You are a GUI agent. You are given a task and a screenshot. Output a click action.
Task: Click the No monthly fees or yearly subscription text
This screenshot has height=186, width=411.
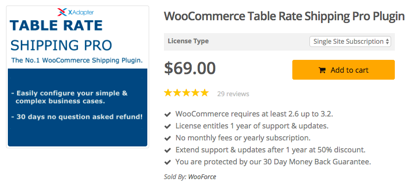(243, 138)
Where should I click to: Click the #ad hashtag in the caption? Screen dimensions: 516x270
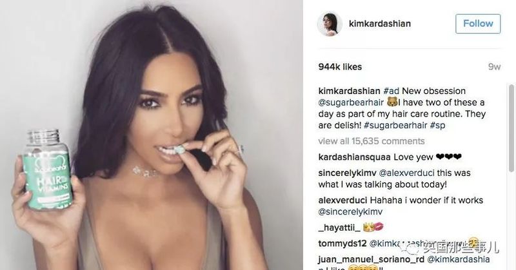[392, 91]
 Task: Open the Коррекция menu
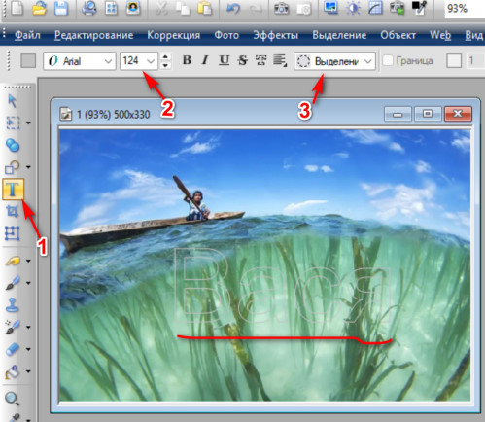[x=174, y=35]
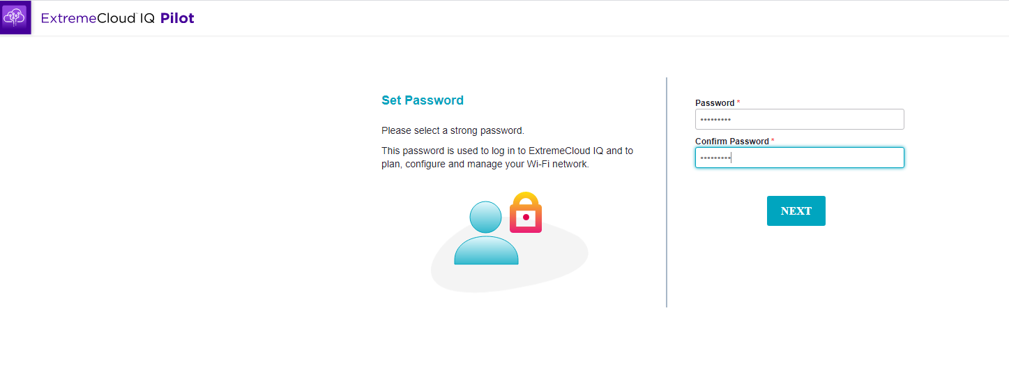The width and height of the screenshot is (1009, 389).
Task: Click the "Set Password" heading
Action: (x=423, y=100)
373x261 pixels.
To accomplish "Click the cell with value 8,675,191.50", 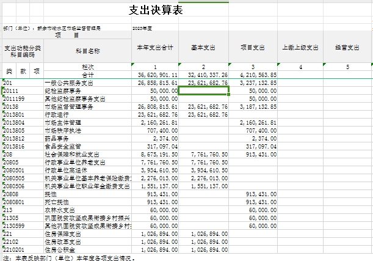I will [154, 154].
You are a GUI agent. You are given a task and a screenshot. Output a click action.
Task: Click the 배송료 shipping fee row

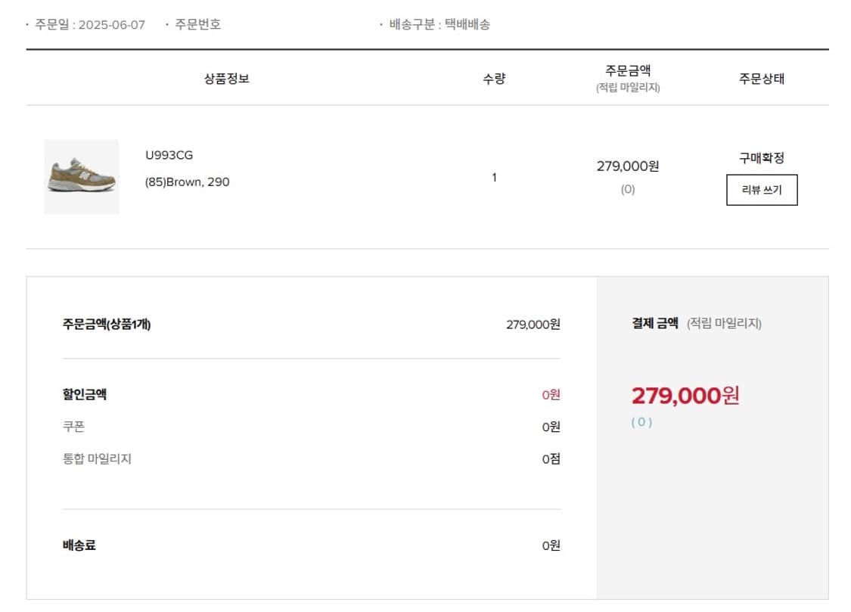(x=77, y=545)
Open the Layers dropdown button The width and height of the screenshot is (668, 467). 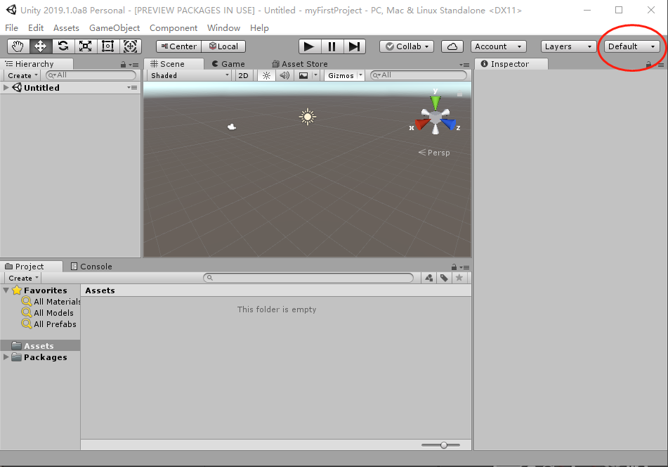[568, 46]
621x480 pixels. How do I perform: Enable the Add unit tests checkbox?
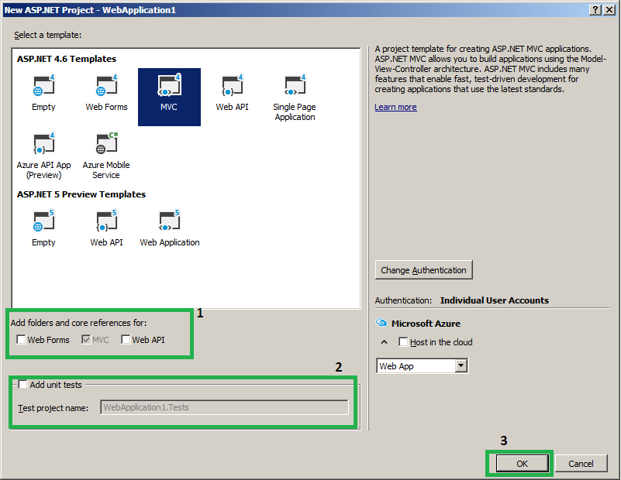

+ + + + + + +

-- YOUR TASK --
Throughout the material above, find each line with "pixels" and return it.

-- YOUR SOLUTION --
373x261 pixels.
621x480 pixels. How do I perform: Enable the Add unit tests checkbox?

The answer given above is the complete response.